Le groupe Vivendi Africa (Canal +) et Veolia, via sa filiale la Société d’énergie et d’eau du Gabon (SEEG), ont signé le 16 mai courant à Libreville, un accord visant à accélérer le raccordement des populations gabonaises à la fibre optique.

Illustration d’un branchement d’une connexion Internet. © D.R.

 

Visant à accélérer le raccordement des populations gabonaises à la fibre optique, un accord a été signé ce 16 mai à Libreville, entre le groupe Vivendi Africa (Canal +) et Veolia, via sa filiale la Société d’énergie et d’eau du Gabon (SEEG). En d’autres termes, les deux partenaires souhaitent un déploiement rapide du réseau internet à très haut débit aérien en fibre optique (FTTH) au Gabon.

Au mois de mars dernier, les médias relevaient déjà des difficultés pour le Groupe Vivendi Africa (GVA), détentrice d’une licence télécoms au Gabon depuis le mois de janvier 2017, à déployer sa fibre optique dans le pays. L’on indiquait, en cette période, que la SEEG, avec qui le groupe avait signé un contrat pour l’utilisation de ses pylônes pour ce déploiement aérien de la fibre optique n’était plus très favorable.

En paraphant cet accord le 16 mai, il est désormais question d’offrir une meilleure qualité de service, incluant la plus grande vitesse et des débits de connexion internet illimitée.
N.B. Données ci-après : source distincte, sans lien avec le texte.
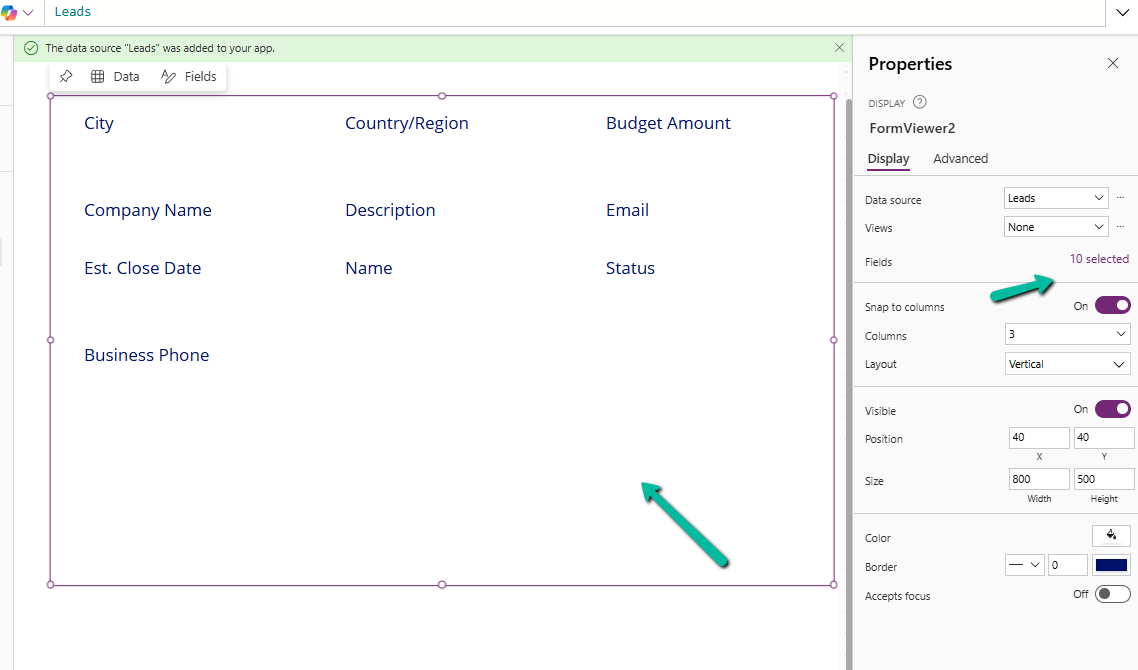Switch to the Advanced tab
The image size is (1138, 670).
(x=960, y=158)
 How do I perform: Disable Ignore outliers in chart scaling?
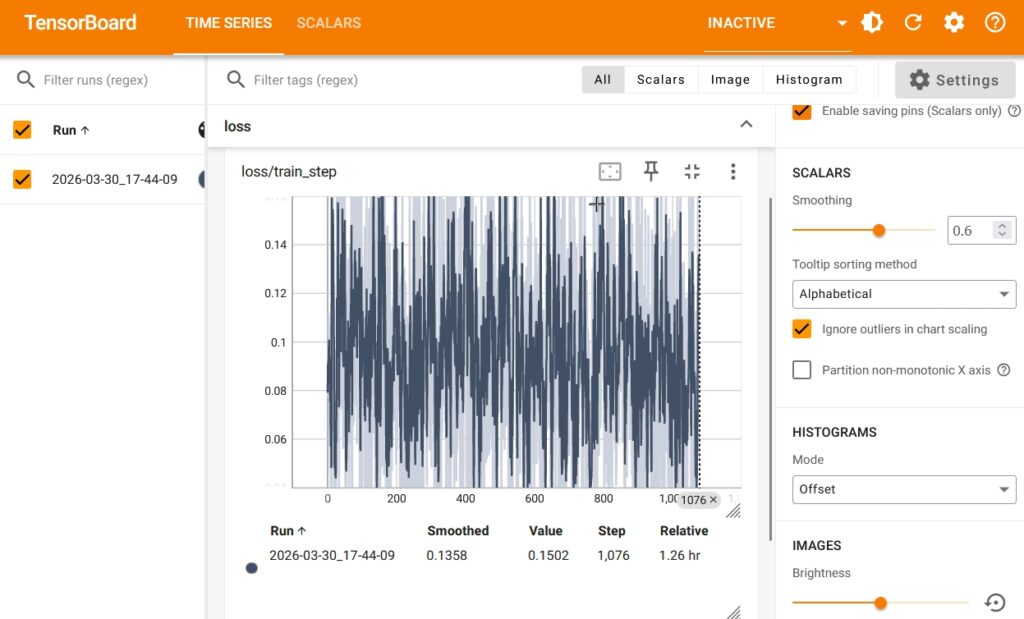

Ainsi, l’utilisation des infrastructures du réseau d’électricité devra accélérer le raccordement de la population à ce réseau très haut débit.
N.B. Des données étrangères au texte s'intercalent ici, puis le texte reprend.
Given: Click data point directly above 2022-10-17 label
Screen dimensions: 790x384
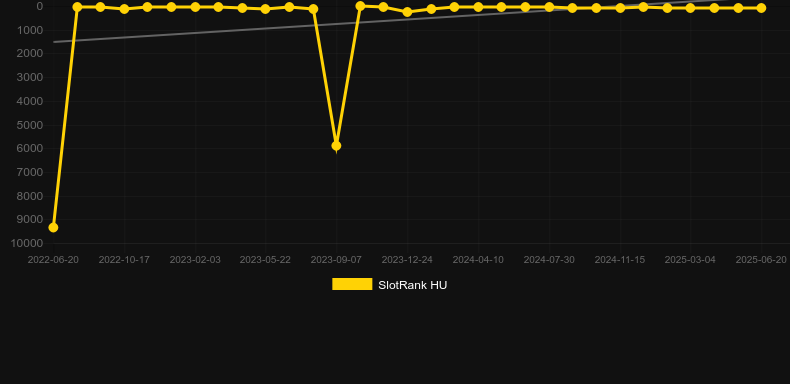Looking at the screenshot, I should pyautogui.click(x=124, y=9).
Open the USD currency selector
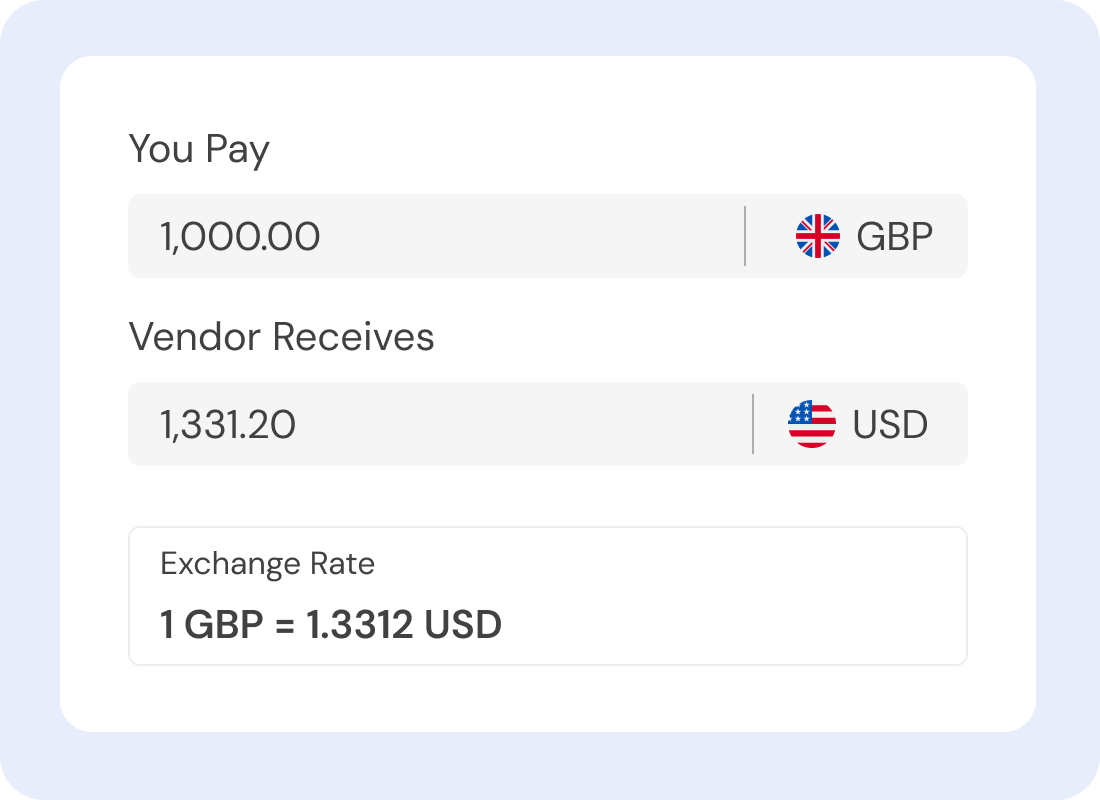 pos(860,424)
GVA voit dans ce réseau de fibre optique une opportunité de se tailler une belle place sur le marché télécoms gabonais et d’enregistrer des revenus confortables en concurrençant directement le réseau national de fibre optique, ouvert aux populations depuis peu et pas encore accessible partout. A noter que la première licence FTTH a été attribuée, le 11 janvier 2017, à GVA Gabon, par l’Autorité de régulation des communications électroniques et de la poste (Arcep).